** start Text extract **
Campus / Community / News / April 15, 2015

Off-campus housing option is all in the numbers

Senior Sam Hart and senior Mike Graf discuss their StartUp project in their office on Main St. StartUp Term is new this year as a way for students to work on projects in a real-world setting. (Lizzie Wisdom/TKS)

Post-bacc Jmaw Moses and senior Sam Auch laugh and talk after class in an off-campus house on Tuesday April 14. (Jonathan Yeoh/TKS)

This term, the number of students granted off-campus housing dropped dramatically from the previous year.

Normally, 175 to 180 juniors and seniors apply for off-campus housing during Winter Term, but only so many of these applications are accepted.

This year, roughly 50 of the 180 applicants were granted off-campus housing, a drop from 100 students last year.

Off-campus housing was created within the past decade as an alternative to the housing lottery, when the student body increased to an extent that students couldn’t all live on campus comfortably. Students apply for a variety of reasons, such as reduced costs, freedom with their living space and arrangements and greater flexibility, but not everyone can be accepted.

“In order to have the space filled in the residence halls, we look at about three different things,” Associate Dean of Students Craig Southern said. “We look at how many students will be graduating in the graduating class. … Next we look at how many students are already off-campus that would be coming back to Knox the next year, and off-campus too, you need not reapply. And then we look at how many students are in the entering class. Based on that, we get a particular number.”

That number acts as a guideline for who gets to live off-campus. While Campus Life tries to be flexible with this number, they also try to keep the dorms full enough to still maintain a lively campus community.
** end Text extract **
** start Dataset content **
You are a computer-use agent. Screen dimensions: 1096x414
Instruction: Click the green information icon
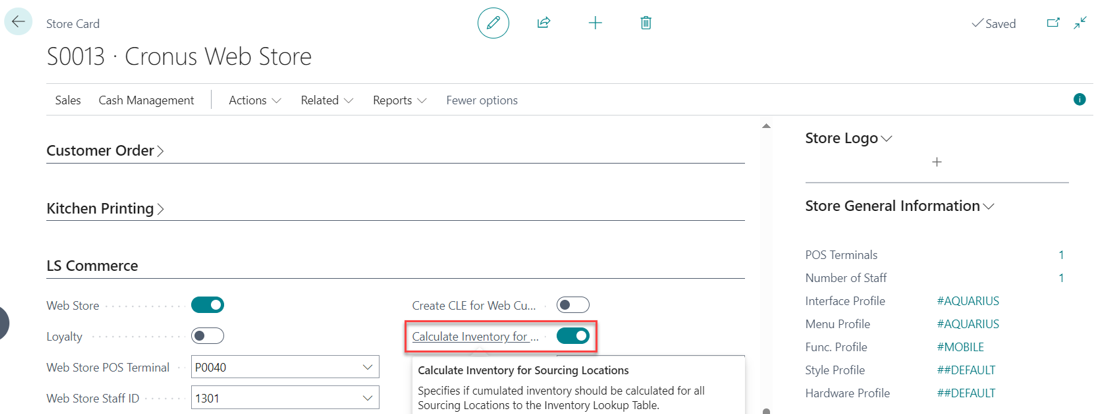[1079, 99]
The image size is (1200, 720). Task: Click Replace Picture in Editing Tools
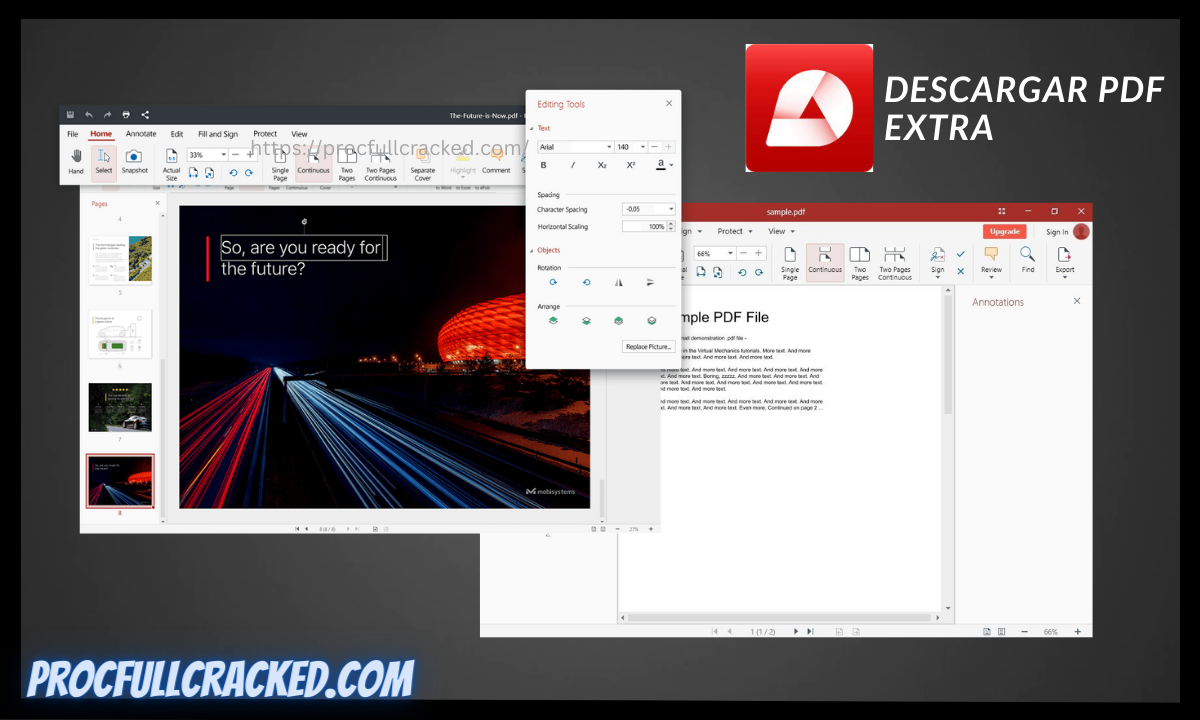tap(648, 346)
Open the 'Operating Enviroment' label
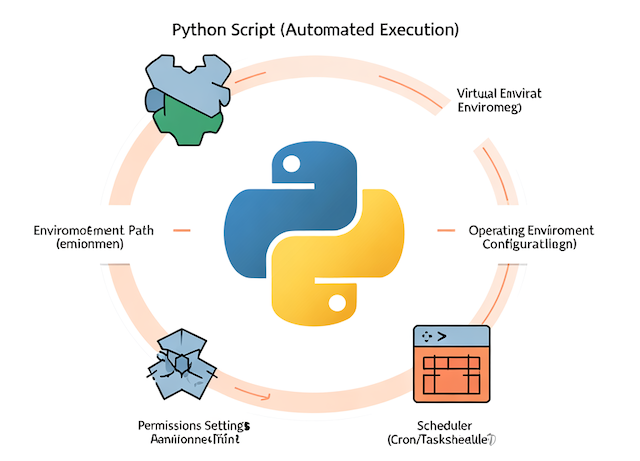The width and height of the screenshot is (640, 461). (530, 229)
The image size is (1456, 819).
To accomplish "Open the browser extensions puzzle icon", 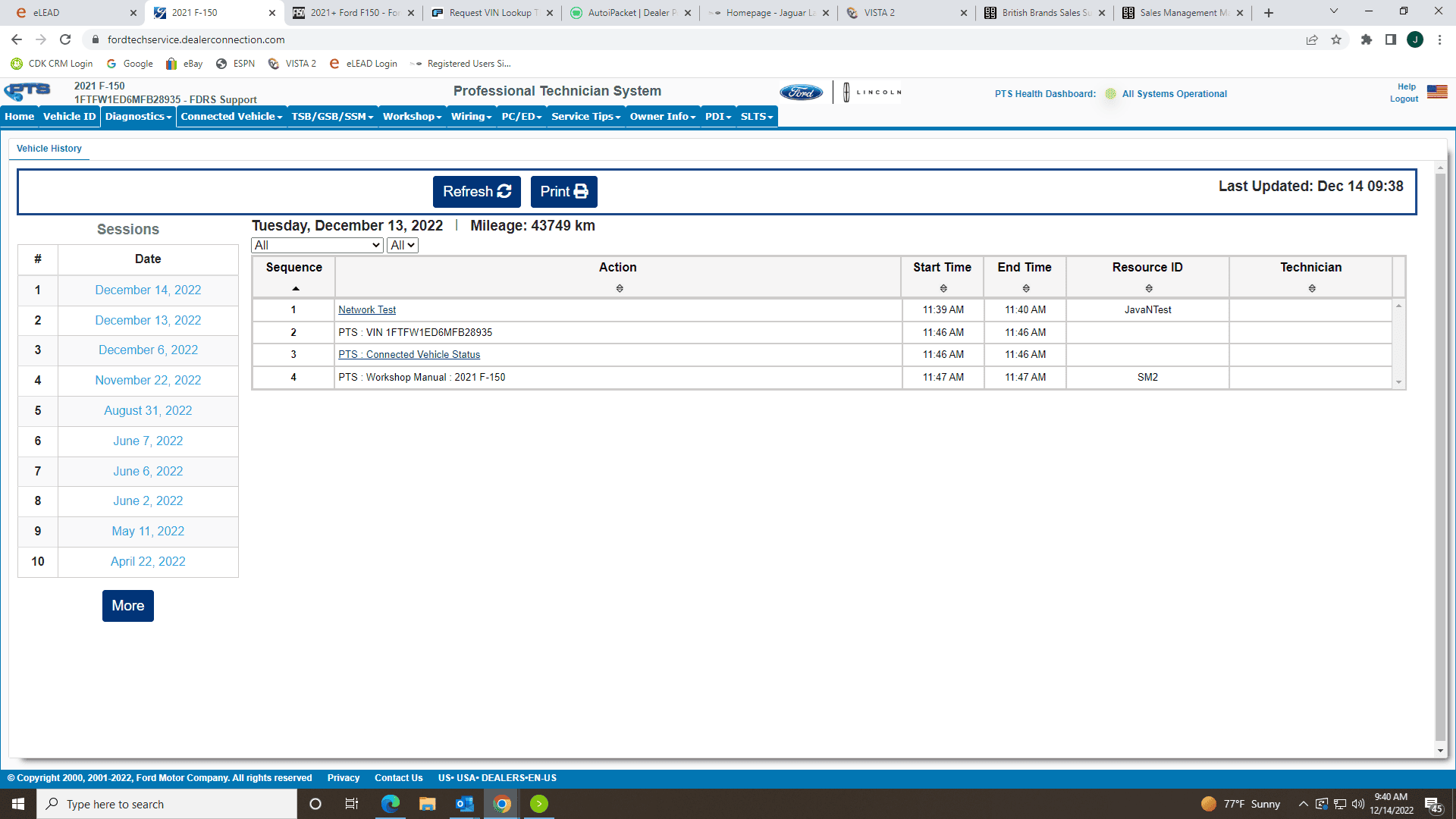I will tap(1366, 39).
** end Dataset content **
Task list:
1/ Can you sum up the off-campus housing article in two sentences?
2/ Rewrite the part of the off-campus housing article starting at "Off-campus housing option" and ending at "students last year.", putting "sharply" in place of "dramatically".

Results of the tasks:
1/ This year only about 50 of roughly 180 applicants were granted off-campus housing, down from 100 students the year before. The number allowed off-campus is guided by the size of the graduating class, the number of students already off-campus who will return, and the size of the entering class, so that the dorms stay full enough to keep a lively campus community.

2/
Off-campus housing option is all in the numbers

Senior Sam Hart and senior Mike Graf discuss their StartUp project in their office on Main St. StartUp Term is new this year as a way for students to work on projects in a real-world setting. (Lizzie Wisdom/TKS)

Post-bacc Jmaw Moses and senior Sam Auch laugh and talk after class in an off-campus house on Tuesday April 14. (Jonathan Yeoh/TKS)

This term, the number of students granted off-campus housing dropped sharply from the previous year.

Normally, 175 to 180 juniors and seniors apply for off-campus housing during Winter Term, but only so many of these applications are accepted.

This year, roughly 50 of the 180 applicants were granted off-campus housing, a drop from 100 students last year.